A Facebook Photo API bug exposed unposted photos of over 6.8 Million users to third-party apps

More data breach news folks. And once again, as has been the case quite often in past few months, the platform making users vulnerable is Facebook. 

A fresh bug, revealed by the controversial (have to add this adjective now!) social networking giant has now given third party apps, access to user photos even if they never really permitted the apps for the same. Thsi bug affects over 6.8 Million users and up to 1,500 apps built by 876 developers. The only apps affected by this bug were ones that Facebook approved to access the photos API and that individuals had authorized to access their photos. The numbers are fairly large, and considering how bug detection works, more users and apps could have been affected.

So what exactly has been leaked ? Well, basically if you are a user who gave access to one of those 1500 affected apps to use your photos, there are high chances that photos you did not allow to be shared, have also been shared with the app. For example, when you upload a photo to Facebook but are unable to finish posting it – because of lost reception or lost retention to post it – Facebook stores a copy of that photo for three days so the person has it when they come back to the app to complete their post. Such half-baked uploads are also the ones which could have been leaked.

The bug has been fixed for now, but it lasted for an estimated period of 12 days between September 13 to September 25, 2018.

Facebook hasn’t really made it clear as to when it discovered the bug. In a response to TechCrunch, the company said it discovered the bug on September 25th. They say it took time for the company to investigate which apps and people were impacted, and build and translate the warning notification it will send impacted users.

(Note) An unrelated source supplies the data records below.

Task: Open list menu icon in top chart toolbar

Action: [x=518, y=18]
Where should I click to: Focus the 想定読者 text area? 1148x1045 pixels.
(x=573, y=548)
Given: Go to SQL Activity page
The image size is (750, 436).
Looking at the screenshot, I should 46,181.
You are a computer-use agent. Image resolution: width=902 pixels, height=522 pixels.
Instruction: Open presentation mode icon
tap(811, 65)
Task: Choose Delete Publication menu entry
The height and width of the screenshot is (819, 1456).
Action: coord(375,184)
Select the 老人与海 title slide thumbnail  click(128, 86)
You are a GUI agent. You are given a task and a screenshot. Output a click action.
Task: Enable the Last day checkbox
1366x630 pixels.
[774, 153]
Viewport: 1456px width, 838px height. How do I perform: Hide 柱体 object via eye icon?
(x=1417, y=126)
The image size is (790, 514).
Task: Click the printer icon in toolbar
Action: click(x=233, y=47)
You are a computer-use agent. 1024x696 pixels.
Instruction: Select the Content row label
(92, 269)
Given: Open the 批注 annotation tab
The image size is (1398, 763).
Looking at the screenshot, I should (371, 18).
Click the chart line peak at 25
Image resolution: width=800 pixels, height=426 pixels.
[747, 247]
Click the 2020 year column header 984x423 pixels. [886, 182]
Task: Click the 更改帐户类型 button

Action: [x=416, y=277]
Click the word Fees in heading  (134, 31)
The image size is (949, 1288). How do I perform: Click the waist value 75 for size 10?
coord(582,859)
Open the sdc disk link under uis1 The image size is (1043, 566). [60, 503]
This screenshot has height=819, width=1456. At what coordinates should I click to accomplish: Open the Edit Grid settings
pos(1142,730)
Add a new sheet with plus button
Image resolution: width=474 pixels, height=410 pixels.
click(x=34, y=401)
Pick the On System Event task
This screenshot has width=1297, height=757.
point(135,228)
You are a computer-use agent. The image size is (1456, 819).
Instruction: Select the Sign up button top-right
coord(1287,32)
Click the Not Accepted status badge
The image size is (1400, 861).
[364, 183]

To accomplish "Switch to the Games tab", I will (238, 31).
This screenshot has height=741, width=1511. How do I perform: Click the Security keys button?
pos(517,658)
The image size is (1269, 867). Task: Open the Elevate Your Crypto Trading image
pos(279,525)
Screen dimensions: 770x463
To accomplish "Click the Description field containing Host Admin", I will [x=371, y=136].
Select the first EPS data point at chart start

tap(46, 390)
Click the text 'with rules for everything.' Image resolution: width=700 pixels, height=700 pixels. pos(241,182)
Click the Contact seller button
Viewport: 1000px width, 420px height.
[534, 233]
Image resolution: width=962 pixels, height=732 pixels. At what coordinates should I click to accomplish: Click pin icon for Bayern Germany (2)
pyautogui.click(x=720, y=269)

In terms of apology, the company has really gone out of their way with a serious effort to resolving your leaked data issues (pun intended). Want to know how ? By this sentence :

We’re sorry this happened.

That is all Facebook has to offer in terms of an apology. Pretty sarcastic when it comes from a company whose founder was seen saying this to the US Congress :

We have a responsibility to protect your data, and if we can’t then we don’t deserve to serve you.